The role of the immune system in osteoarthritis: mechanisms, challenges and future directions

Abstract

Osteoarthritis (OA) is a chronic joint disease that has long been considered a simple wear-and-tear condition. Over the past decade, research has revealed that various inflammatory features of OA, such as low-grade peripheral inflammation and synovitis, contribute substantially to the pathophysiology of the disease. Technological advances in the past 5 years have revealed a large diversity of innate and adaptive immune cells in the joints, particularly in the synovium and infrapatellar fat pad.

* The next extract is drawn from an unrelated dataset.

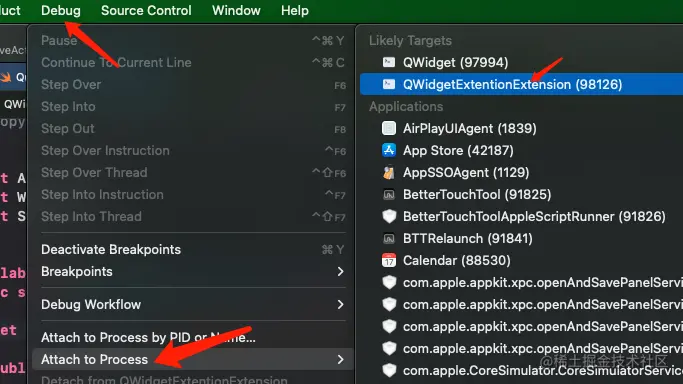The image size is (683, 384).
Task: Click the AirPlayUIAgent app icon
Action: [x=389, y=128]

Notably, the presence of synovial lymphoid structures, circulating autoantibodies and alterations in memory T cell and B cell populations have been documented in OA. These data indicate a potential contribution of self-reactivity to the disease pathogenesis, blurring the often narrow and inaccurate line between chronic inflammatory and autoimmune diseases. The diverse immune changes associated with OA pathogenesis can vary across disease phenotypes, and a better characterization of their underlying molecular endotypes will be key to stratifying patients, designing novel therapeutic approaches and ultimately ameliorating treatment allocation. Furthermore, examining both articular and systemic alterations, including changes in the gut–joint axis and microbial dysbiosis, could open up novel avenues for OA management. This Review provides an update on the role of innate and adaptive immune cells in the pathogenesis of osteoarthritis. The authors discuss emerging therapeutics that target the immune system in osteoarthritis and the challenges that limit the movement towards personalized medicine.